Shawn,
Your correct about my algorithm for IPv4, I was not paying attention (too many things at once). It should have read:

AAA.BBB.CCC.DDD
  \        \       \        \
    \        \      \       DDD
      \       \      CCC x 256
        \      BBB x 256 x 256
          AAA x 256 x 256 x 256

However, the 'SELECT' statement was conceptual, not literal and did in fact state that it would need the appropriate 'CREATE TABLE' options as well as an 'INTO OUTFILE' clause. This was left as an exercise for the user to construct. It is not intended as Dynamic SQL. It was intended to create a file of SQL statements that could be executed 'ad hoc'. It is also just one of many ways to accomplish the goal.

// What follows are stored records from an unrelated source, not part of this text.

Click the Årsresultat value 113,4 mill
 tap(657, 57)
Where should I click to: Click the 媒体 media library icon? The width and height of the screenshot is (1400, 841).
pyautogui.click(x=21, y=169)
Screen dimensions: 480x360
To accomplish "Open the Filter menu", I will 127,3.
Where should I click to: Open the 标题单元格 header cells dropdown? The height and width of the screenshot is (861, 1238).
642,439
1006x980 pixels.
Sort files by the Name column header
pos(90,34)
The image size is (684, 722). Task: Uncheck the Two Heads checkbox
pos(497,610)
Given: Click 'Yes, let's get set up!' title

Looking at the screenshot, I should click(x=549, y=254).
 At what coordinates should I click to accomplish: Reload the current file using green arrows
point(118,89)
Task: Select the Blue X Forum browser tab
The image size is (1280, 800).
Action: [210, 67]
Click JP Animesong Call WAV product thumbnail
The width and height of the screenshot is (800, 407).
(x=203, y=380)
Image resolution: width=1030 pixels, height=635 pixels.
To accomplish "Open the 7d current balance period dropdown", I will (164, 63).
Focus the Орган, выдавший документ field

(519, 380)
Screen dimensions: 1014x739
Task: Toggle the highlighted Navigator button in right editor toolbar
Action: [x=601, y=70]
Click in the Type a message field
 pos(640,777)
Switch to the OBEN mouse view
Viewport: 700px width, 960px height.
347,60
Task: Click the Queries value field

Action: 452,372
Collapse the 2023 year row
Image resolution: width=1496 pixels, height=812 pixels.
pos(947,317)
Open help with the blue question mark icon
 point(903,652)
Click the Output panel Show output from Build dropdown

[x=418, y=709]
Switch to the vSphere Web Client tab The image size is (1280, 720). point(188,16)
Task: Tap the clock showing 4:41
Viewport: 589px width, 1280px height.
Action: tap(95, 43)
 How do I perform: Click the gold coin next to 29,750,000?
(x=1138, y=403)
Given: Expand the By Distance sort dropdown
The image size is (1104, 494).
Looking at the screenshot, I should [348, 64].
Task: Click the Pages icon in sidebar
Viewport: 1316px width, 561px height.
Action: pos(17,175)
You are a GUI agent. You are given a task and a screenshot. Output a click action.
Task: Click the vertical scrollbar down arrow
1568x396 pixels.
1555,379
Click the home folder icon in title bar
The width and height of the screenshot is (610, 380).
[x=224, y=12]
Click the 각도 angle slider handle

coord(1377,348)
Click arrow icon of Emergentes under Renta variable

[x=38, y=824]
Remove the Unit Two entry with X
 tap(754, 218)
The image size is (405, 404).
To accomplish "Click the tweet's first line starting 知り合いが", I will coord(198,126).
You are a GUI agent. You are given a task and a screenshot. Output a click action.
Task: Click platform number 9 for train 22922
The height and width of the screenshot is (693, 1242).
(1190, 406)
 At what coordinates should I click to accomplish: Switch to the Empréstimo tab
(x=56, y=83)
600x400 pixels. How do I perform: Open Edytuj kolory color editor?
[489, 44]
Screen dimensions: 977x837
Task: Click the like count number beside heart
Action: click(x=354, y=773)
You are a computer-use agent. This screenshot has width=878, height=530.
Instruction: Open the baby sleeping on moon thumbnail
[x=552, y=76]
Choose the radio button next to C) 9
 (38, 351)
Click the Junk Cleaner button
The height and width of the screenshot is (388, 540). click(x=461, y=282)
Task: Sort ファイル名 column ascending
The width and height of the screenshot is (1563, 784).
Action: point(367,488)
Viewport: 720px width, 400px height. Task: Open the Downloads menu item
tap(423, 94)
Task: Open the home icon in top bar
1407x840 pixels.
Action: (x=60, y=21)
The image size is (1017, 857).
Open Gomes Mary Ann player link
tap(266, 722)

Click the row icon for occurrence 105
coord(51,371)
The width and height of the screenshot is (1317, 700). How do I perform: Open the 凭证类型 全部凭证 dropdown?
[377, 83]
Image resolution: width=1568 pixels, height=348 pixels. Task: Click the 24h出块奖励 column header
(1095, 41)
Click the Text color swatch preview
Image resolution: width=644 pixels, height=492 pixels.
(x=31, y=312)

The literal and now complete 'SELECT' with the same stated assumptions would look like this:

SELECT "CREATE TABLE ",REPLACE(ip_address,'.','_'), " ( ip CHAR (16), last_access TIMESTAMP " INTO OUTFILE "/tmp/createtable.sql" FROM IP_Addresses WHERE status ="ACTIVE"

This creates a file of SQL statements that can then be executed on the command line or in a cron with the appropriate redirect.

I did, however, miss the INET_ATON() and INET_ATOA() functions added in v3.23.30. Eliminating any need for a UDF.

Now that I have embarrased myself with a bad algorithm, defended my 'SELECT' construction, and missed a very important pre-built function, I must say, I do agree that superficially Chance's concept of creating a table for each IP is not one I would personally embrace, but then again, I do not know what he is trying to accomplish and he elected not to make the list privy to his design. He did state early on in the thread, that he wasn't looking for help in db design, just a solution to the punctuation issue.

Pat...

----- Original Message ----- From: [EMAIL PROTECTED]
To: Patrick
Cc: Chance Ellis ; mysql@lists.mysql.com
Sent: Monday, October 03, 2005 4:30 PM
Subject: Re: Table names with periods

Replies embedded:

"Patrick" <[EMAIL PROTECTED]> wrote on 10/03/2005 03:43:20 PM:

There are many ways to approach this.  How are you receiving the IP
data?  Are you reading a file or other stream or are you trying to
process the table creation by reading a column from a previously
populated table through a select statement?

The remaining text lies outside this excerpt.